▶ Task details
Find "The height and" in the entries below; copy that line through the last, exactly, with no pictures.

▼

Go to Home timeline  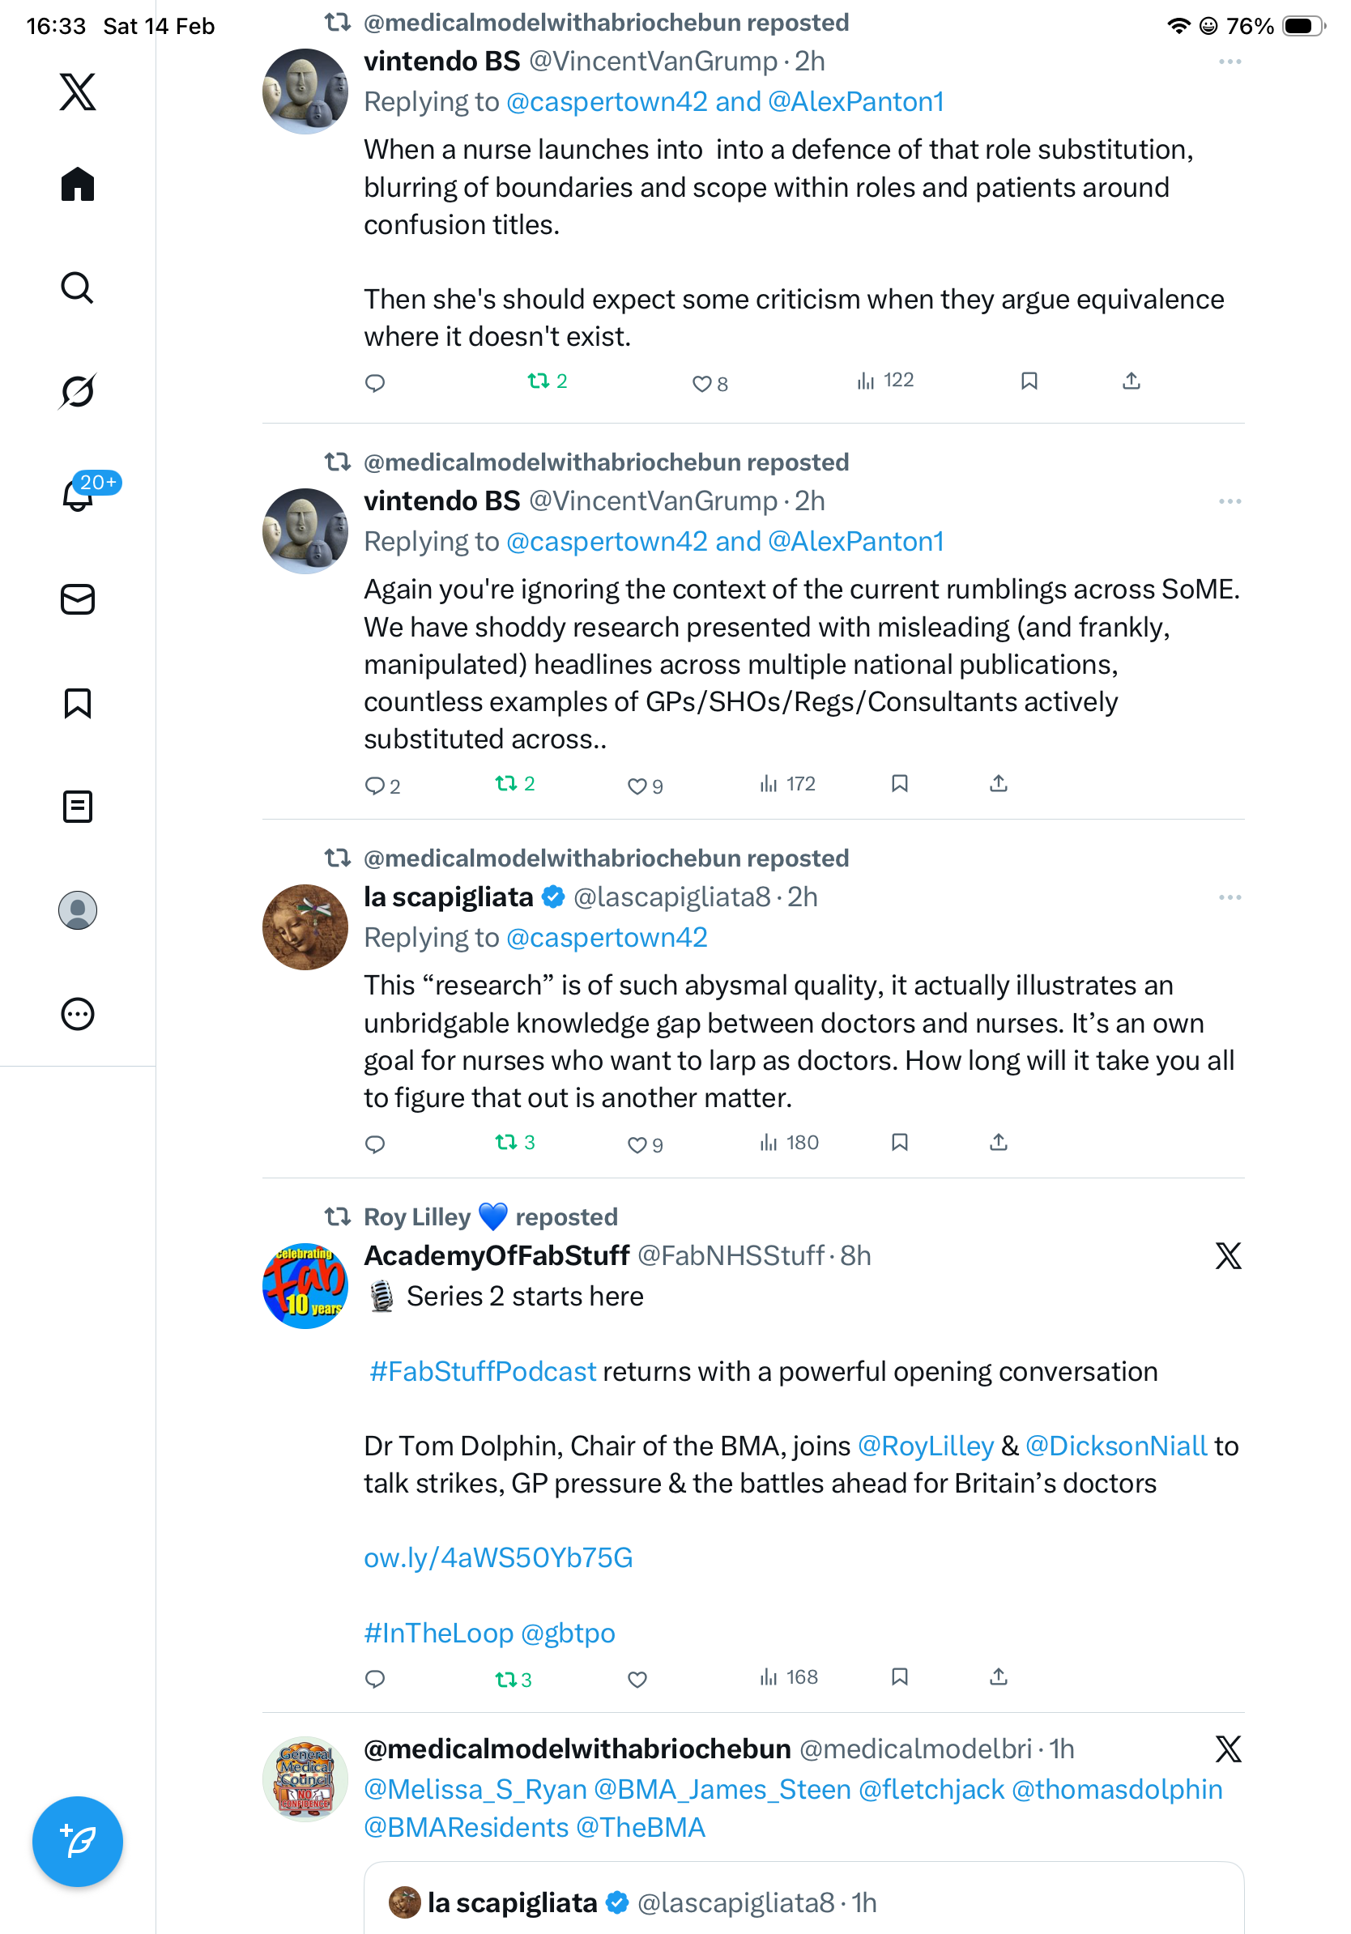(x=77, y=184)
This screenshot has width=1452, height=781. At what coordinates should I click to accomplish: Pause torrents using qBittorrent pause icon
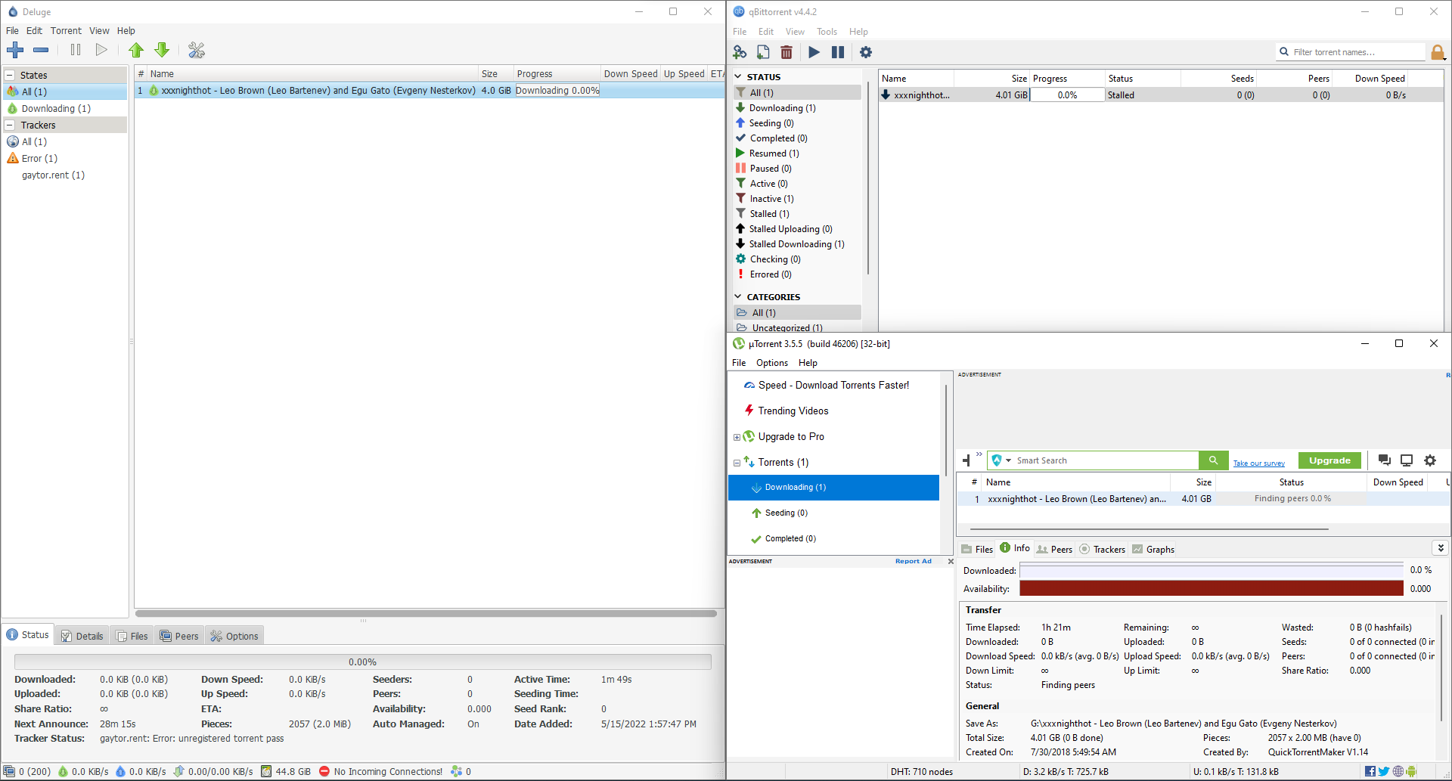click(838, 52)
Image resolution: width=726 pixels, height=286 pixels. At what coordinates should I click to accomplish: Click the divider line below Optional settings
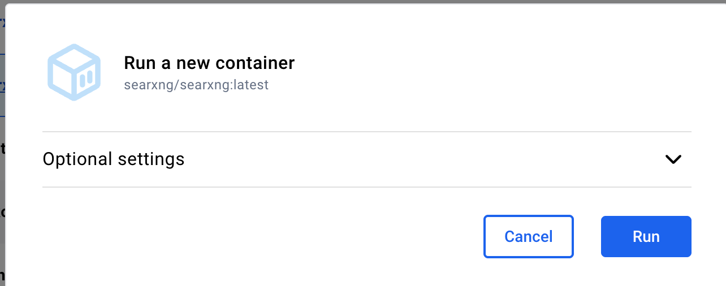point(366,187)
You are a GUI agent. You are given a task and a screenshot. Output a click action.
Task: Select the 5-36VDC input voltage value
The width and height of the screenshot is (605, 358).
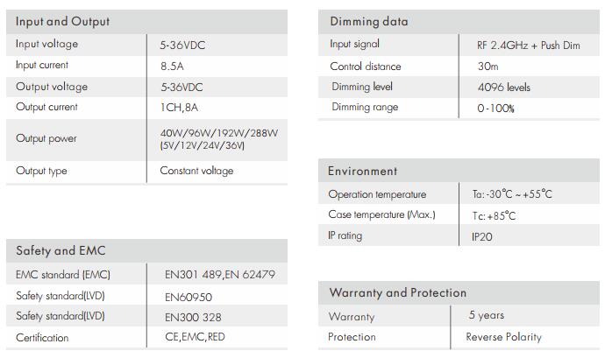(x=182, y=45)
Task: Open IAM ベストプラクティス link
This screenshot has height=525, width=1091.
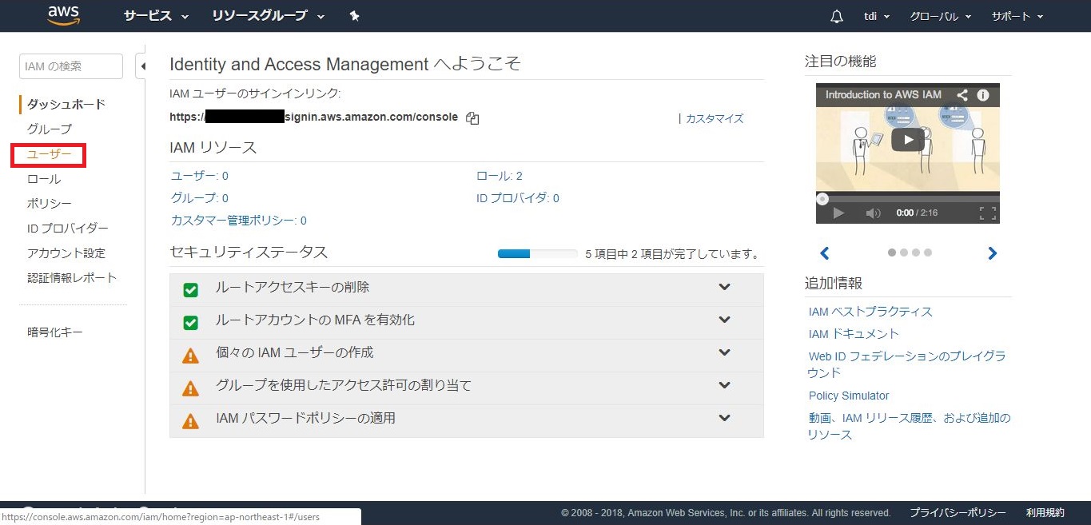Action: click(870, 312)
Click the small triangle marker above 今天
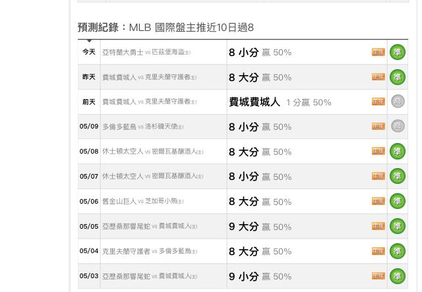The width and height of the screenshot is (422, 292). point(89,41)
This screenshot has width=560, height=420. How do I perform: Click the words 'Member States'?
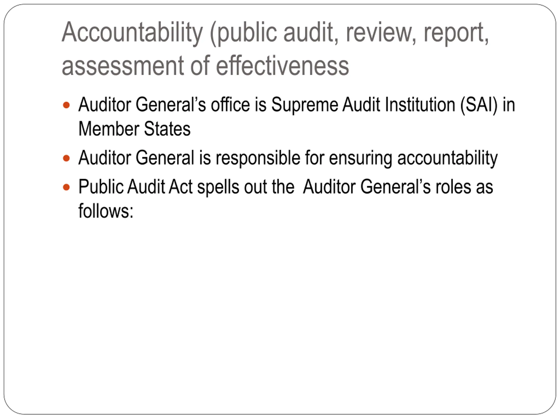134,129
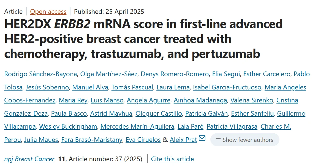
Task: View author Esther Carcelero
Action: 267,74
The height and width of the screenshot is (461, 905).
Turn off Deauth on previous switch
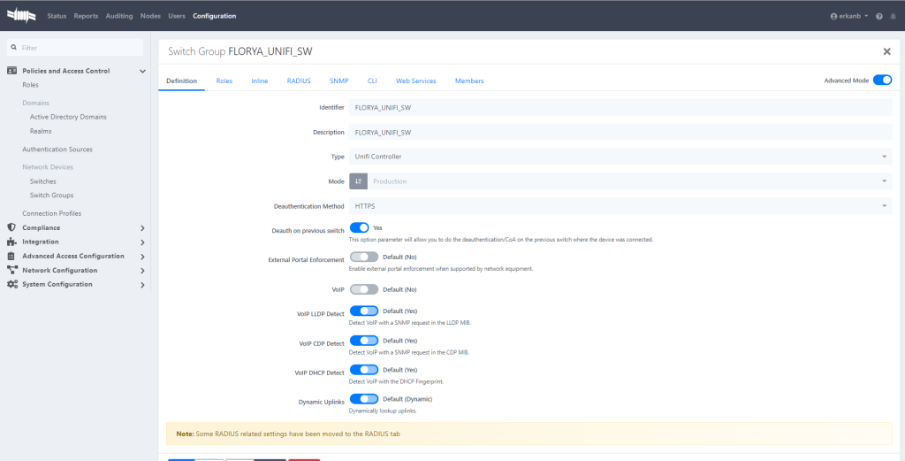pos(364,227)
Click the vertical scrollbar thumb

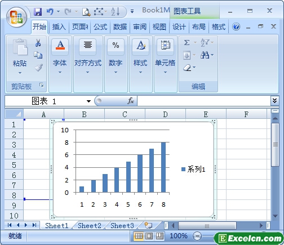pos(276,144)
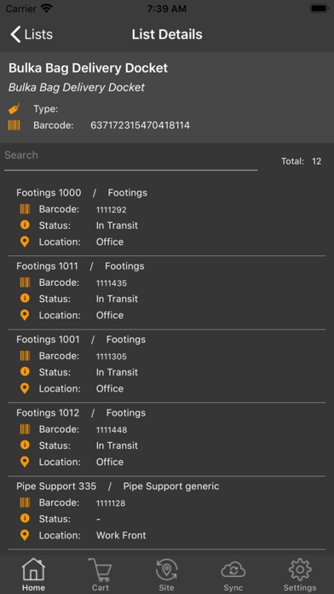The image size is (334, 594).
Task: Click the status info icon for Footings 1011
Action: point(25,299)
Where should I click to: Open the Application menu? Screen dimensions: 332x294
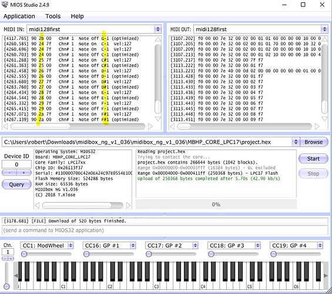tap(19, 16)
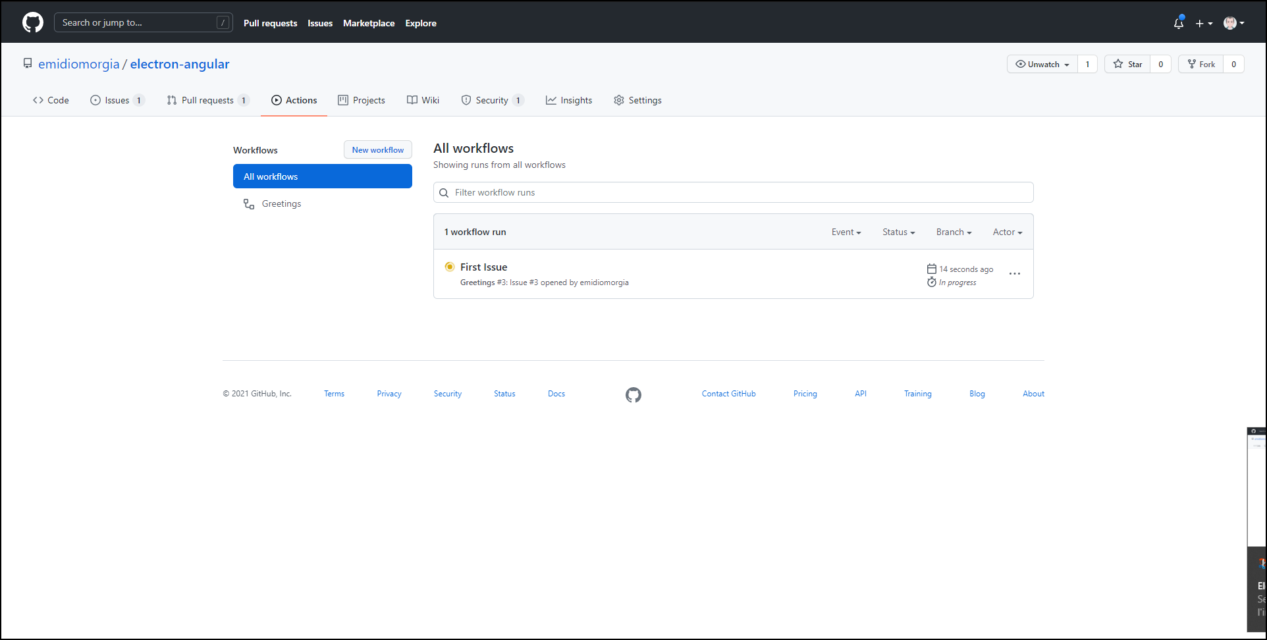The width and height of the screenshot is (1267, 640).
Task: Star the electron-angular repository
Action: click(x=1127, y=64)
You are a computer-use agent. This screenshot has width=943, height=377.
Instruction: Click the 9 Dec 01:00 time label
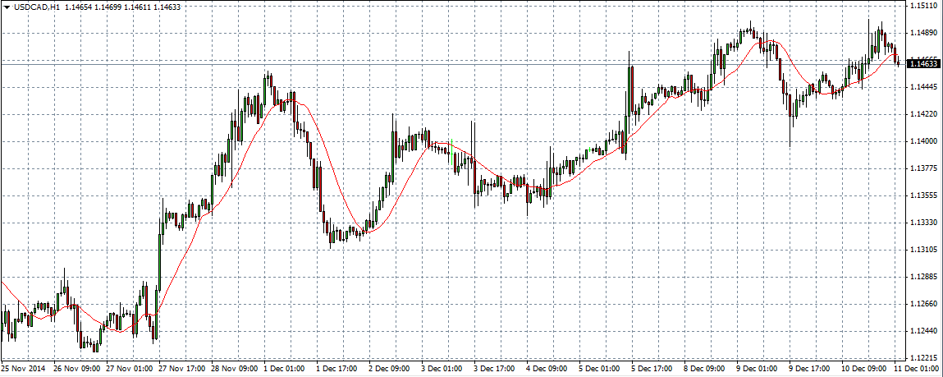tap(757, 370)
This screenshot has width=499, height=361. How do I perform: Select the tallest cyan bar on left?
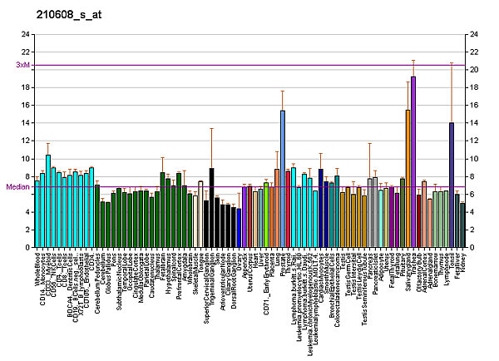[x=48, y=200]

▲

▶ Written solution
The height and width of the screenshot is (461, 905).
Turn off Deauth on previous switch
pos(364,227)
Click the vertical scrollbar thumb

pos(276,144)
The image size is (334, 594).
Task: Click the status info icon for Footings 1011
Action: point(25,299)
Where should I click to: Open the Application menu? Screen dimensions: 332x294
tap(19, 16)
The width and height of the screenshot is (1267, 640).
Task: Star the electron-angular repository
Action: click(x=1127, y=64)
You are a computer-use agent. This screenshot has width=943, height=377.
Instruction: Click the 9 Dec 01:00 time label
tap(757, 370)
This screenshot has width=499, height=361. How do I perform: Select the tallest cyan bar on left?
[x=48, y=200]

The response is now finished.